Data for processing –
* * *

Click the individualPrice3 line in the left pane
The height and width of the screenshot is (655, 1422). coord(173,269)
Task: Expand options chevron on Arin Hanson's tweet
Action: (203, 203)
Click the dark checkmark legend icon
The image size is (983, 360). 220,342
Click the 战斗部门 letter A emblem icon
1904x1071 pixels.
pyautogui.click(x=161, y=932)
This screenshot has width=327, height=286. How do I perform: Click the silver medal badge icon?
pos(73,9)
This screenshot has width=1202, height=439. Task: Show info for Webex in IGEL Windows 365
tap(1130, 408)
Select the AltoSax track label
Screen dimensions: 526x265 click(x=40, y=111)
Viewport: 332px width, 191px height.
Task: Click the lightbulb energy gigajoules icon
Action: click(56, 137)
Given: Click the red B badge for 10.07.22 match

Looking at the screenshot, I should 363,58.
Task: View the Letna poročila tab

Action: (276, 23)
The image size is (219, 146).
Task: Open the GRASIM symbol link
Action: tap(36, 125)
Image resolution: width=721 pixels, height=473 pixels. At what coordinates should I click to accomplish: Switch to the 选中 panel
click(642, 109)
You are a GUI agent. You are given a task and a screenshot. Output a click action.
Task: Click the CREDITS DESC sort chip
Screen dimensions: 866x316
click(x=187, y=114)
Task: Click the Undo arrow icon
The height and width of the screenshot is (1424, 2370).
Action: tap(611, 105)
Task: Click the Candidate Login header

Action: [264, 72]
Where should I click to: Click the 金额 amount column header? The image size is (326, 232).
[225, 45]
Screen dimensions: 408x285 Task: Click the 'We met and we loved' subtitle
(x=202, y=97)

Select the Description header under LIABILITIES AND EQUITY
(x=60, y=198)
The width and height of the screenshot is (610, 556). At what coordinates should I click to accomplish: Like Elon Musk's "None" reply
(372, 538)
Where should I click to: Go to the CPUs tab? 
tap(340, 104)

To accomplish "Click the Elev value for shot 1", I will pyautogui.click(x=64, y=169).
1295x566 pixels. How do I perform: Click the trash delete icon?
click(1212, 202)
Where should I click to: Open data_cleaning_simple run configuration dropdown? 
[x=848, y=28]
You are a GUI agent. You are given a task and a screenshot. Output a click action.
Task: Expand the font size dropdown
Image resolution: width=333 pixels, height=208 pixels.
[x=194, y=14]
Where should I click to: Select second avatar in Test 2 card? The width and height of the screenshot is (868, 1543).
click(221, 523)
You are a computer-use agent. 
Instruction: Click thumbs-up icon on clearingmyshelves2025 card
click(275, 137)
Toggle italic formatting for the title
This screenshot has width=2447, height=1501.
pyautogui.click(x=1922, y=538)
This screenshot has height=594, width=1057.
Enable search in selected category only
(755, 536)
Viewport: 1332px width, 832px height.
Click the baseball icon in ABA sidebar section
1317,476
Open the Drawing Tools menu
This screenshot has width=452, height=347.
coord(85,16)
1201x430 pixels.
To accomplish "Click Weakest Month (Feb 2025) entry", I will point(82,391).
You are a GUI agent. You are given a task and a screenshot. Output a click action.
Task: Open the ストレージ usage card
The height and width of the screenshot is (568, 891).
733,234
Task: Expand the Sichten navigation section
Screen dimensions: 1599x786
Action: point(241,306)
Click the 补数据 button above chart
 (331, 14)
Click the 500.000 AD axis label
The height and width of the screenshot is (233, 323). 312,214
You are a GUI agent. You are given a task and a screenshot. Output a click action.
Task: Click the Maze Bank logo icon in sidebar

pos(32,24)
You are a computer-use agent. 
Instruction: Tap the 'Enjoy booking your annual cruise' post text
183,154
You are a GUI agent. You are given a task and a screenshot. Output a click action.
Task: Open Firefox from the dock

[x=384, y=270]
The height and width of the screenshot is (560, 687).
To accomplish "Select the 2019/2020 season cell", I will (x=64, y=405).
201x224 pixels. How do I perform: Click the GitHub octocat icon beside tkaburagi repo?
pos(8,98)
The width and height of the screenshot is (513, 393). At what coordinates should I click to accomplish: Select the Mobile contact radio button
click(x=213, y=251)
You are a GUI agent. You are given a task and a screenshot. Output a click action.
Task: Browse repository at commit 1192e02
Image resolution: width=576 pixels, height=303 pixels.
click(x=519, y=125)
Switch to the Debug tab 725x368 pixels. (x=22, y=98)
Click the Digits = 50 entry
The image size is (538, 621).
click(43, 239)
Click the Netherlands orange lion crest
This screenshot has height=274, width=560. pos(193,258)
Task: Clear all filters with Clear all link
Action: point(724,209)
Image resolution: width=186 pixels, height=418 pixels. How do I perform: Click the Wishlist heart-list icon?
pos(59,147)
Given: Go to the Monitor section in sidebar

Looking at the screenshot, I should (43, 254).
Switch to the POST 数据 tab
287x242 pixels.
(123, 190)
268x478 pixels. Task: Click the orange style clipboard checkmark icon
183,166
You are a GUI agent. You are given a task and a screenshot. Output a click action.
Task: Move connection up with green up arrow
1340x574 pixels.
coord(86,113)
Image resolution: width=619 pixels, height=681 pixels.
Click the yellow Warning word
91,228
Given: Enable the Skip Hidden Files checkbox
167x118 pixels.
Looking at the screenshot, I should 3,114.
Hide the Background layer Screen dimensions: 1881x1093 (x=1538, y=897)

* * *

Given problem – Copy the items from the line with "Where should I click to: Go to the CPUs tab?" to the line with "[x=194, y=14]" exactly as they stand, keeping both of those lines.

Problem solution –
Where should I click to: Go to the CPUs tab? 
tap(340, 104)

To accomplish "Click the Elev value for shot 1", I will pyautogui.click(x=64, y=169).
1295x566 pixels. How do I perform: Click the trash delete icon?
click(1212, 202)
Where should I click to: Open data_cleaning_simple run configuration dropdown? 
[x=848, y=28]
You are a GUI agent. You are given a task and a screenshot. Output a click action.
Task: Expand the font size dropdown
Image resolution: width=333 pixels, height=208 pixels.
[x=194, y=14]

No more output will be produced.